Такой же клочок с фамилией и именем его жены получили на фабрике стирального порошка, где у Терезы работала знакомая медсестра. В справке была указана та же дата смерти и та же естественная смерть от остановки сердца, время смерти — 12 часов 20 минут, место смерти — по месту проживания.
Тереза сказала: «Ты многовато о нем спрашиваешь. А ты же лучше всех его знаешь. У тебя с ним что-то было, это ни для кого не секрет. Кстати, это первое, что мне тут рассказали о тебе. А как раз перед тем, как мы с тобой повстречались у портнихи, он тоже к ней приходил. Я пришла, он ушел. Портниха ему на картах гадала. Теперь это уже не имеет значения, — добавила Тереза, — но доверять такому человеку я не стала бы».
Капитан Пжеле никогда не задавал мне вопросов о нем. Может быть, на свете все же было что-то, о чем капитан Пжеле не знал. Однако я слишком часто ездила в лес — неужели это могло остаться неизвестным капитану Пжеле? Может быть, капитан Пжеле с ним говорил обо мне. Но в лесу он никогда ни о чем меня не выспрашивал, да и вообще по-настоящему он меня не знал. Я это заметила — как раз потому, что я его не любила.
Впрочем, может быть, капитану Пжеле он рассказал, что я, если уж очень надо, могу спеть.

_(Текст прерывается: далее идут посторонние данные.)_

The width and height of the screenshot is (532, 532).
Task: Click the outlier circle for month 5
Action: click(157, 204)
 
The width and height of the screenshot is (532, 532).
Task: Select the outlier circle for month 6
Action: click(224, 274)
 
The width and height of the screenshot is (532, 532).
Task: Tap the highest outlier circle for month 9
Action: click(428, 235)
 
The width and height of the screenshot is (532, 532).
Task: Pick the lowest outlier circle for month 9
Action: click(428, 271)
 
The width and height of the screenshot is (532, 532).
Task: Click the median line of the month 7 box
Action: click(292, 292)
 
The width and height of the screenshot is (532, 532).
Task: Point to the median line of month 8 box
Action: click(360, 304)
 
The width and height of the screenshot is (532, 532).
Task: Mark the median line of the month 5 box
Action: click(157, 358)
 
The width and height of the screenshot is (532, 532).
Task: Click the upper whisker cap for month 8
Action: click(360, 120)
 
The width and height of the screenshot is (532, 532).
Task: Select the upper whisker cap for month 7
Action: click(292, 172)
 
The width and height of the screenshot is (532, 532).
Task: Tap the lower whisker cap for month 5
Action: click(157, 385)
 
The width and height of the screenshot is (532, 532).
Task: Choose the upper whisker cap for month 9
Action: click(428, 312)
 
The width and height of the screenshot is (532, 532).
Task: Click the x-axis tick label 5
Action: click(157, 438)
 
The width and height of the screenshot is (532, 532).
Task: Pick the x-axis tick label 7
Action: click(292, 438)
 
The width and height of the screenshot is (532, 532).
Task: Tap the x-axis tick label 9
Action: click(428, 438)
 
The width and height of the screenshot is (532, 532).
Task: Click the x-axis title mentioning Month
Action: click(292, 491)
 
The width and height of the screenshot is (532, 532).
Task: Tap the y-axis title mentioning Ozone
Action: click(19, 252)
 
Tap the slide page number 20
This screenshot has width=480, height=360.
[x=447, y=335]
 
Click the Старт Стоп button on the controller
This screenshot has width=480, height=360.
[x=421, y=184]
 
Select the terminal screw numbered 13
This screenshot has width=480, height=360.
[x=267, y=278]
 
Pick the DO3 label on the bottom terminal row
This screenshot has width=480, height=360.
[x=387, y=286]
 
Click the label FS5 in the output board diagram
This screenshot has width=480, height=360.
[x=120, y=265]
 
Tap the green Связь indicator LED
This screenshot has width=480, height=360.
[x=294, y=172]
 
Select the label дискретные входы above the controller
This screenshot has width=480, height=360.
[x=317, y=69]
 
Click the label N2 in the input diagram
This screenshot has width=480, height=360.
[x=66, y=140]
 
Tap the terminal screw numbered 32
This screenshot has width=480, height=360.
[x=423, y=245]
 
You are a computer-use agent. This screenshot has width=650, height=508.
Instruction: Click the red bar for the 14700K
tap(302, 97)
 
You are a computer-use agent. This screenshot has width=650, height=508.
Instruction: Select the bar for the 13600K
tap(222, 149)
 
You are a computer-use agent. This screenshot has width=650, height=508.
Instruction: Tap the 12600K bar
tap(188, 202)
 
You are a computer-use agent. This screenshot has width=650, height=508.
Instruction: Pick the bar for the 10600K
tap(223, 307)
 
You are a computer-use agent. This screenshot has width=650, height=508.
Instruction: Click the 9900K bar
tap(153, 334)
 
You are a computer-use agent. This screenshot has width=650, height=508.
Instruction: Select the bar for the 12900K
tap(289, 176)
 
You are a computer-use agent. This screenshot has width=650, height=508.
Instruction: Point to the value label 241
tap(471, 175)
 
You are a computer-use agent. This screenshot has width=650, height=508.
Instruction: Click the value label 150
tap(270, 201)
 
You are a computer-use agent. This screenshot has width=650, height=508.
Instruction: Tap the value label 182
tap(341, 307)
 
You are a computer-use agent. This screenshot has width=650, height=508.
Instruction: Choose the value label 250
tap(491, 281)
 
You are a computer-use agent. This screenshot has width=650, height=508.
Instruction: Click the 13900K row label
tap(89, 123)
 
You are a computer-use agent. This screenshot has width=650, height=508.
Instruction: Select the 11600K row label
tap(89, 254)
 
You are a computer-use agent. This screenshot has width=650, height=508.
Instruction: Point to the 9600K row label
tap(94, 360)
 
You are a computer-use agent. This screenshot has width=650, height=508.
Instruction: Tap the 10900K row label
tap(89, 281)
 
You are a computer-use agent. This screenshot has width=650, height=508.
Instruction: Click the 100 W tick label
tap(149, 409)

— Завели себе любовь. Она пропахла древесиной и жестью, — ворчал Курт. — У меня ничего такого нет, а оно и лучше. С дочками и женами кровохлебов я бы не мог любовь крутить.
Курт сказал это, когда мы составляли список погибших при побеге, перечисляя всех, о ком хотя бы слышали. Список занял две страницы. Эдгар переправил его за границу.
Большинство имен я услышала от Терезы, еще несколько — от портнихи. Ее заказчица, та, с пятнами семени, и ее муж и двоюродный брат мужа уже были мертвецами.
Георг срезал серпом траву. Головы у нас были тяжелые и от этого списка, и от водки. Георг стал дурачиться, мы смотрели. Он поплевал на ладони и запрыгал за граблями туда-сюда, сгребая сено. Потом грабли снова болтались на ветке липы. Георг вытащил из кармана зубную щетку. Поплевал на нее и пригладил себе брови.
Я спросила, кто хозяин летнего домика. Эдгар сказал:
— Таможенник. У него много иностранной валюты. Он прячет ее у моих родителей, в люстре, там не найдут. Отец знает его с войны. Теперь этот человек на пенсии, он переправит список через таможню. А ключ дал мне его сын, он живет в городе.
Из комнаты Эдгара исчезли бумаги. А ведь у него был второй экземпляр списка.
— Нет, он не в комнате, — сказал Эдгар.
Но вот стихов у него не осталось.
— В памяти тоже стихов не осталось, — сказал Эдгар.
Тереза ни в тот день, ни в тот вечер не пришла. Я отдала ей фотографии уже на следующий день, на фабрике. А накануне отца Терезы предупредили насчет меня. Капитан Пжеле предупредил, сказал, что общение со мной оказывает на Терезу вредное влияние. И что мне только красного фонаря не хватает.
— Я, когда все это от отца услышала, прикинулась дурочкой и спросила: «Красный фонарь, это он про партию, что ли?» Отец взъелся: «Партия не бордель!»
Эдгар, Курт и Георг давно уехали. Срезанная трава сохла на солнце. С каждым днем стожок светлел и съеживался. Трава уже превратилась в сено. И отрастала стерня.